__Extracted information__:
......

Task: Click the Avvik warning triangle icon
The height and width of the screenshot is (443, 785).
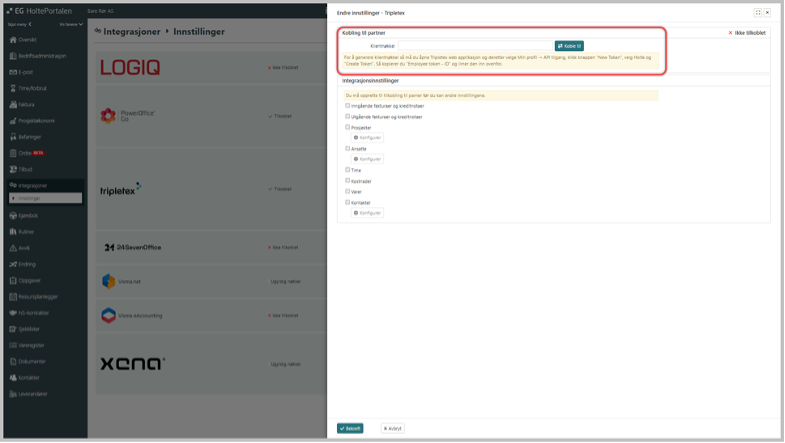Action: coord(13,248)
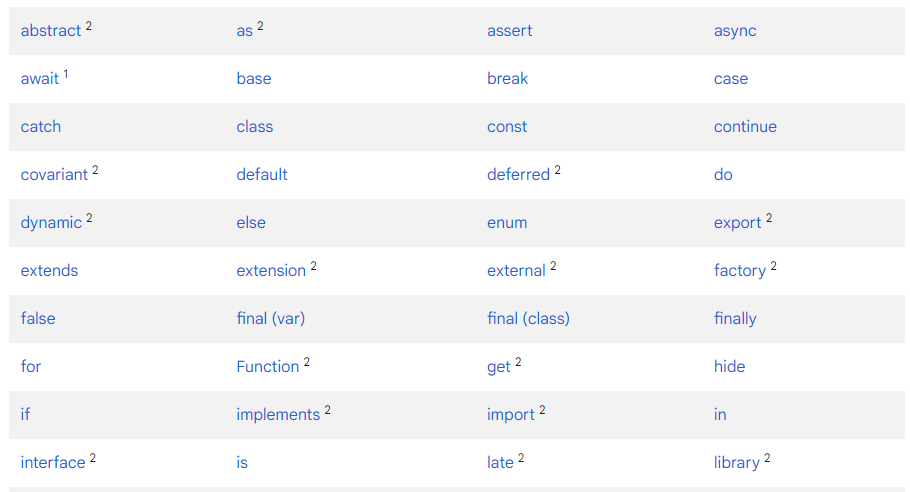Open the continue keyword link
Image resolution: width=910 pixels, height=492 pixels.
tap(745, 127)
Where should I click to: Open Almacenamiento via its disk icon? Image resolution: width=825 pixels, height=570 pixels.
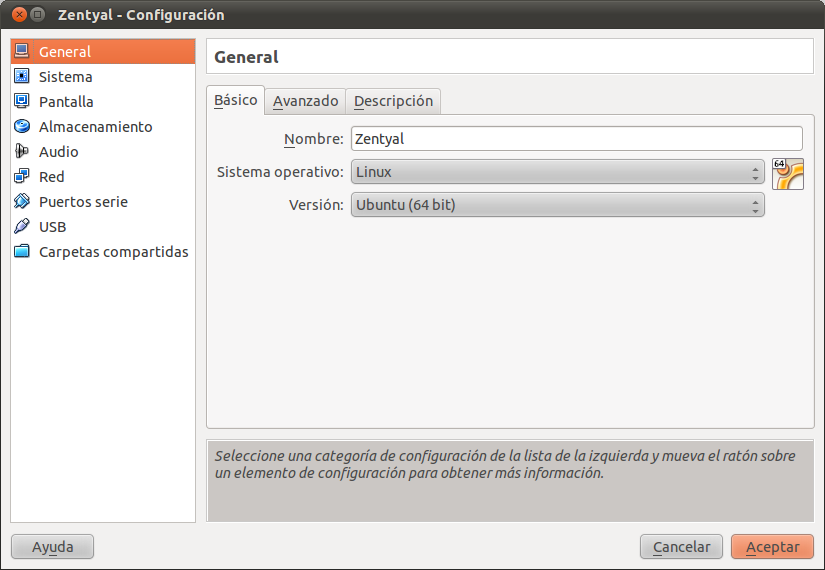(x=22, y=126)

......

__Requirement__:
Copy every line of the records exactly as it is written, but not the pictures.

__Response box__:
Task: Click the Avvik warning triangle icon
The height and width of the screenshot is (443, 785).
Action: coord(13,248)
Open the continue keyword link
Image resolution: width=910 pixels, height=492 pixels.
tap(745, 127)
Where should I click to: Open Almacenamiento via its disk icon? Image resolution: width=825 pixels, height=570 pixels.
(x=22, y=126)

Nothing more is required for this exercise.